David Pollard (who has a wonderful, wonderful Blog called How To Save the World asks, Is the Blogosphere Sexist?. I think it's a fine essay, but I wonder if it's the right question.
First, I'd like to know, 'Compared to What'? I teach on a faculty that has far fewer women then men, so I'm prepared to believe there is a fair amount of sexism remaining in society. (On the other hand, we have had three female Deans in our fairly short history, including one whose ghost all but still walks the halls, so it's not all bad news here.) So the question may not be “are blogs sexist” but rather “to what extent to do blogs replicate or transcend existing patterns of behavior”.
Obviously, it would be great if we could show the flowering of public discourse to be a Habermasian public sphere operating without coercion or prejudice. But that is not very likely. I'd settle gladly for the news that the online exchanges are relatively less sexist and relatively less irrational.

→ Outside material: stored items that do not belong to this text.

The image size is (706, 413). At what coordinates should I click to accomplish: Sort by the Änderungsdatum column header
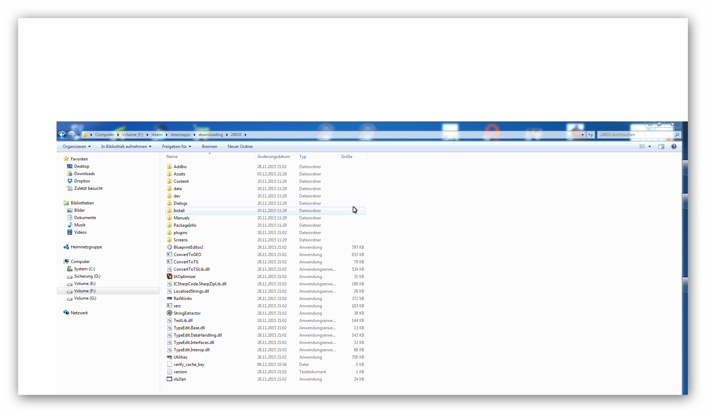pyautogui.click(x=273, y=157)
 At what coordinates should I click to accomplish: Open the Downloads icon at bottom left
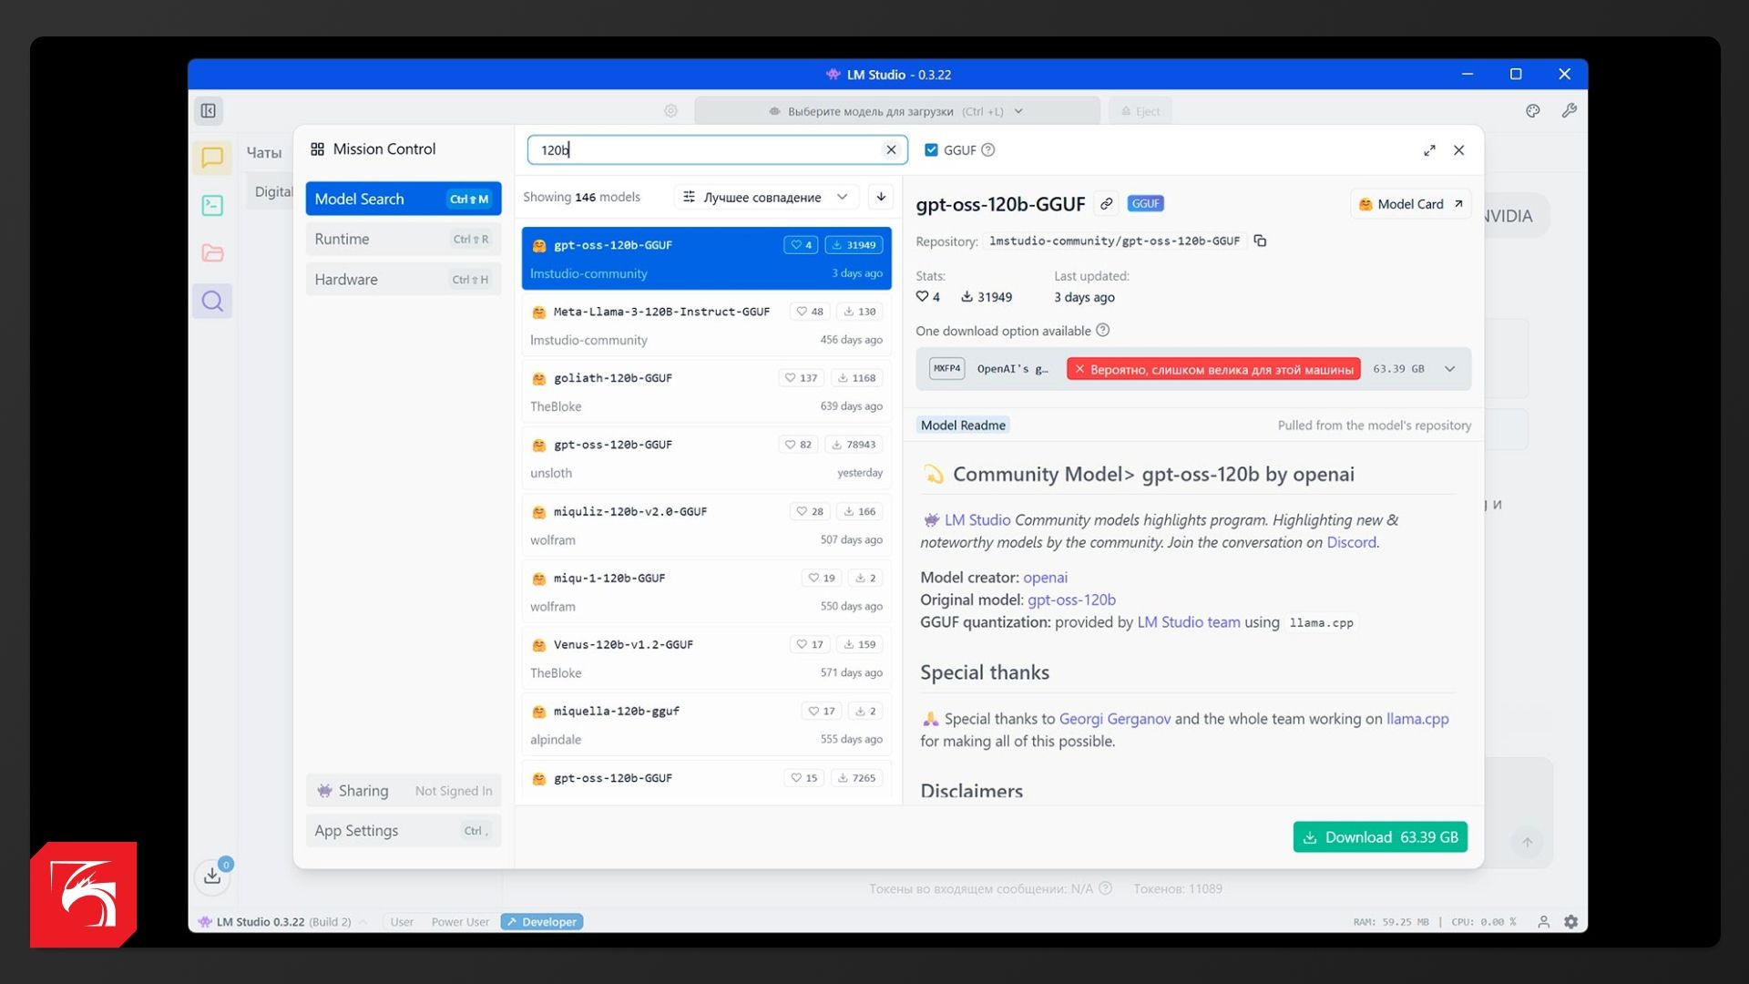point(212,876)
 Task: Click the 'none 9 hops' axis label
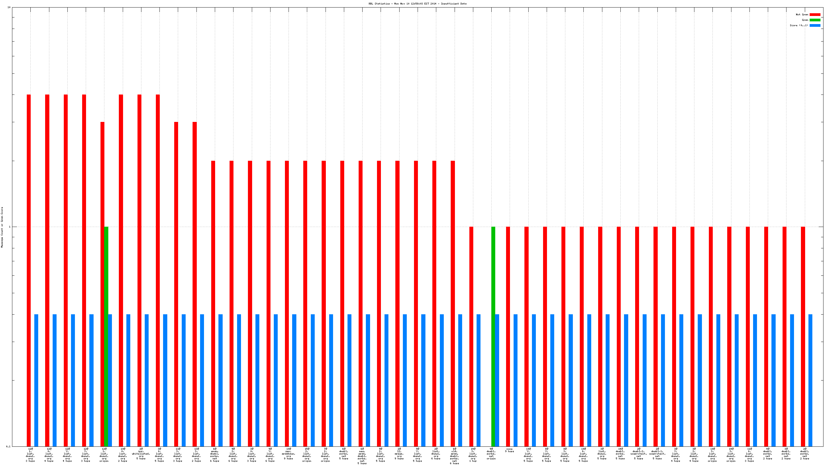click(509, 450)
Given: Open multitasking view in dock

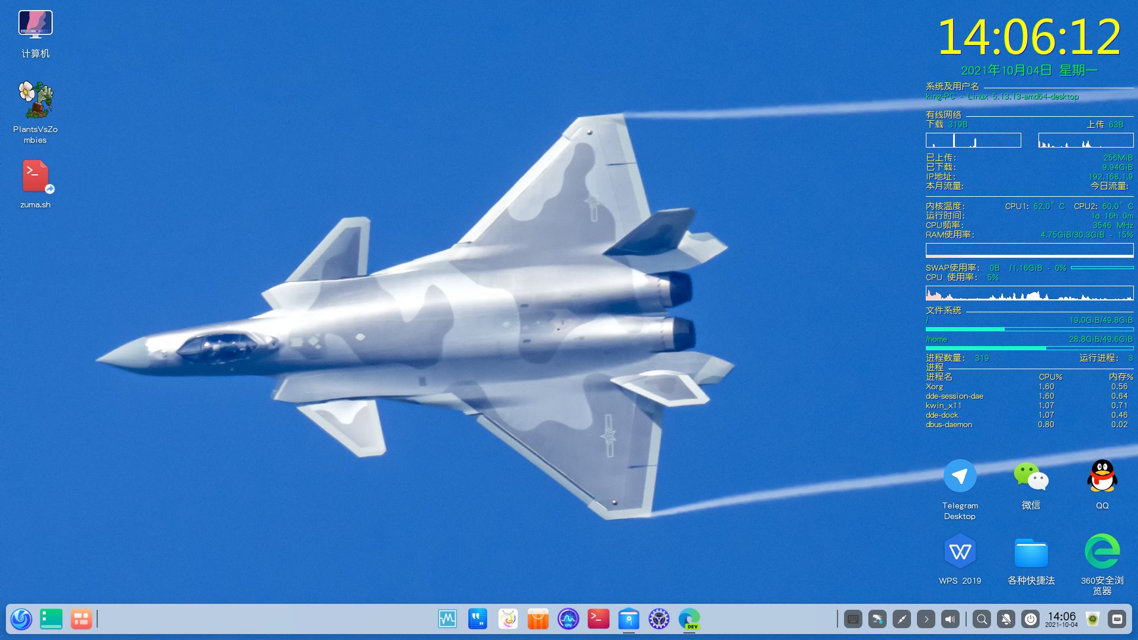Looking at the screenshot, I should [81, 619].
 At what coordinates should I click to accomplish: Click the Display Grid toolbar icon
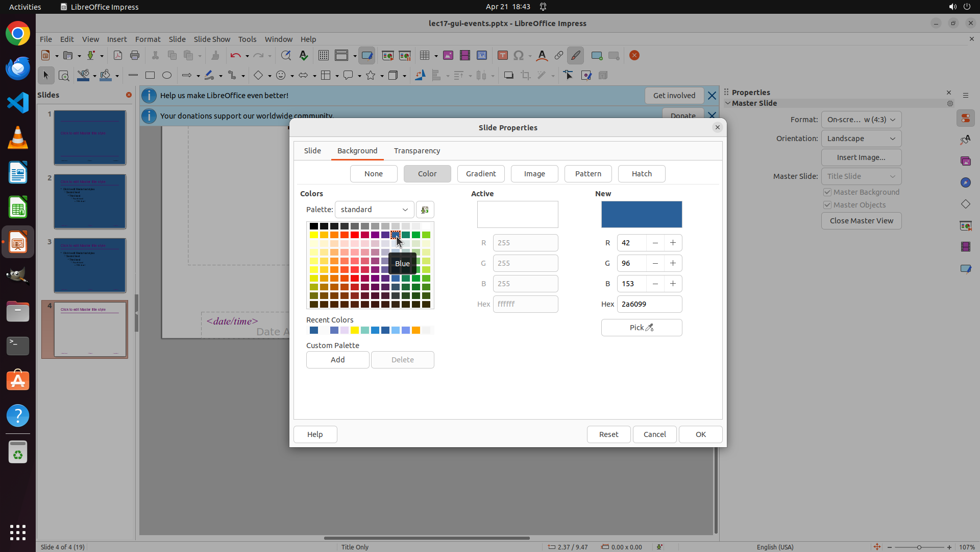pos(323,56)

No one in his right mind thinks that blogging, or the Internet in general, is free of strategic behavior (like, for example, frivolous threats of lawsuits). It stands to reason that when we “go online” (actually write stuff for public consumption), we are more or less ourselves. But it's also conceivable that, as group norms evolve online, and as communities of discourse form and re-form and cross-pollinate, we can grow and change, and collectively become more than what we were.
Here's hoping.
Ah, no. Don’t fuzzy up the question.
Attempts to fuzzy up the answers (Naomi Wolfe, Andrea Dworkin, Ann Coulter et al) is bad enough.